7. How JavaScript Handles Characters
ECMAScript 5.1 states that implementations must conform to Unicode 3.0+ (or ISO 10646‑1) using either UCS‑2 or UTF‑16, defaulting to UTF‑16. Consequently, characters in the BMP have a length of 1, while characters in supplementary planes (e.g., 😂 U+1F602, 𠮷 U+20BB7) have a length of 2.
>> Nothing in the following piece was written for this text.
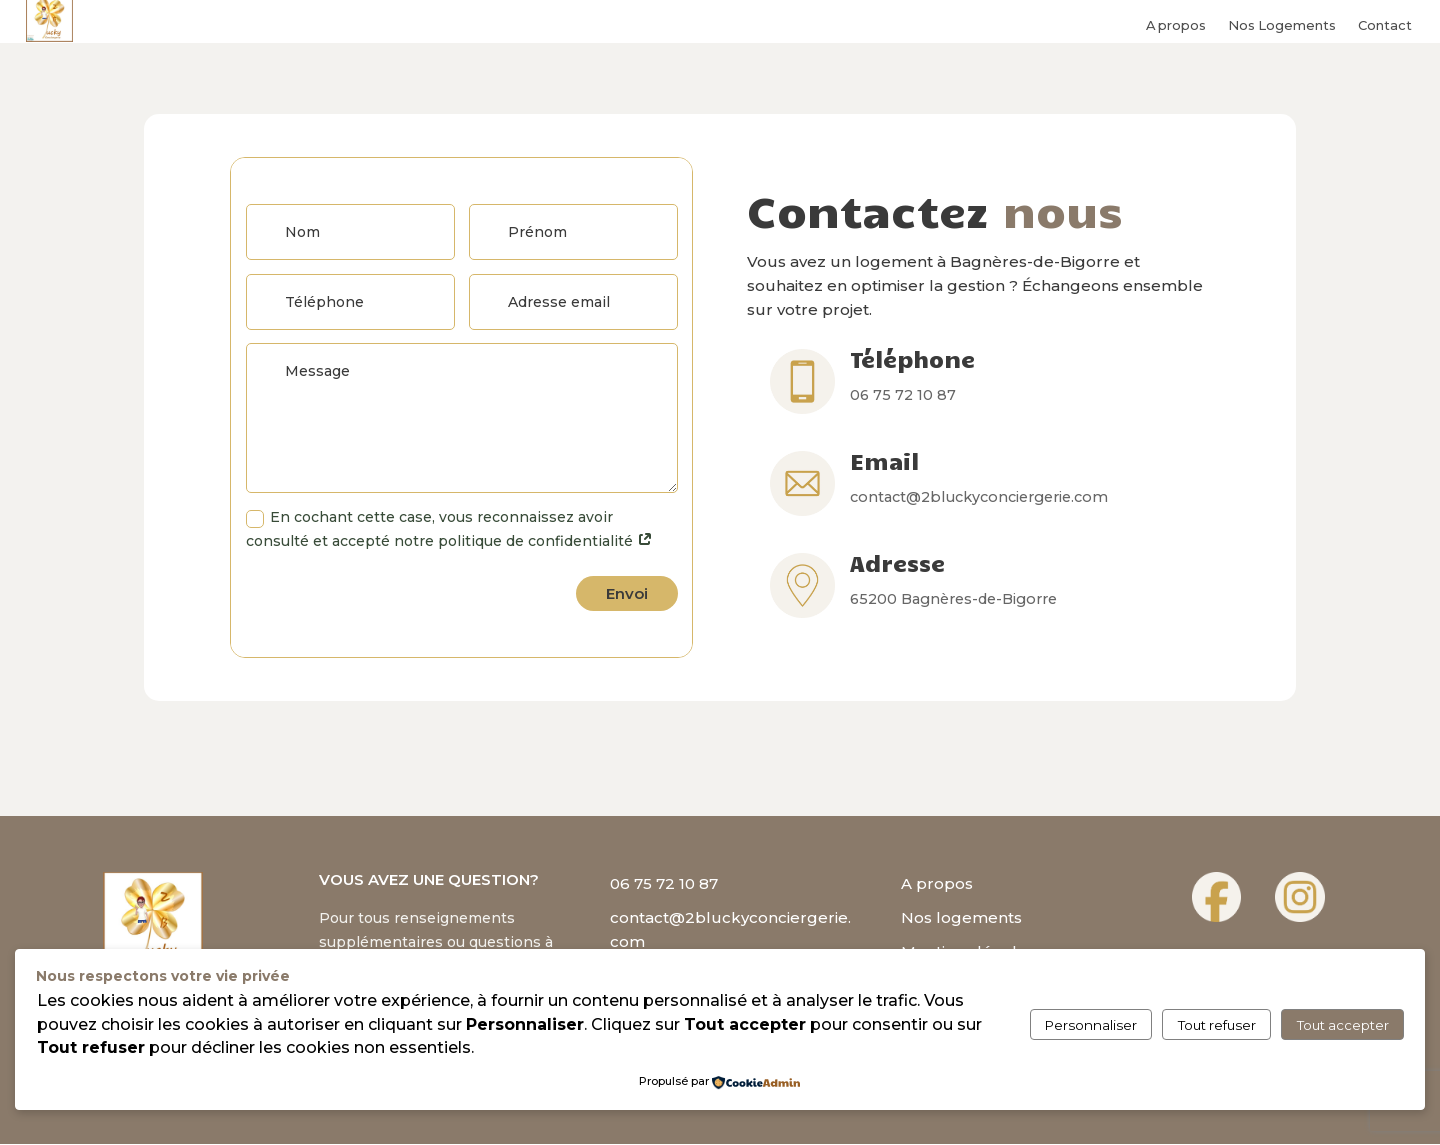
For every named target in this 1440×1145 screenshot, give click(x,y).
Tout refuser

Example: the Acorn lexer code that calculates a full character code point:
pp.fullCharCodeAtPos = function() {
let code = this.input.charCodeAt(this.pos);
if (code <= 0xd7ff || code >= 0xdc00) return code;
let next = this.input.charCodeAt(this.pos + 1);
return next <= 0xdbff || next >= 0xe000 ? code : (code << 10) + next - 0x35fdc00;
}Polyfill for String.prototype.codePointAt (Mathias Bynens):
if (!String.prototype.codePointAt) {
(function() {
'use strict';
var codePointAt = function(position) {
if (this == null) { throw TypeError(); }
var string = String(this);
var size = string.length;
var index = Number(position) || 0;
if (index != index) { index = 0; }
if (index < 0 || index >= size) { return undefined; }
var first = string.charCodeAt(index);
var second;
if (first >= 0xD800 && first <= 0xDBFF && size > index + 1) {
second = string.charCodeAt(index + 1);
if (second >= 0xDC00 && second <= 0xDFFF) {
return (first - 0xD800) * 0x400 + second - 0xDC00 + 0x10000;
}
}
return first;
};
if (Object.defineProperty) {
Object.defineProperty(String.prototype, 'codePointAt', { value: codePointAt, configurable: true, writable: true });
} else {
String.prototype.codePointAt = codePointAt;
}
}());
}Modern languages such as Go and Rust use UTF‑8 for their native string types, avoiding the surrogate‑pair complications.
8. Conclusion
Character encoding intertwines technology, culture, and politics. Understanding its history helps developers navigate the quirks of Unicode, UTF‑8, UTF‑16, and related standards, and write robust, internationalized code.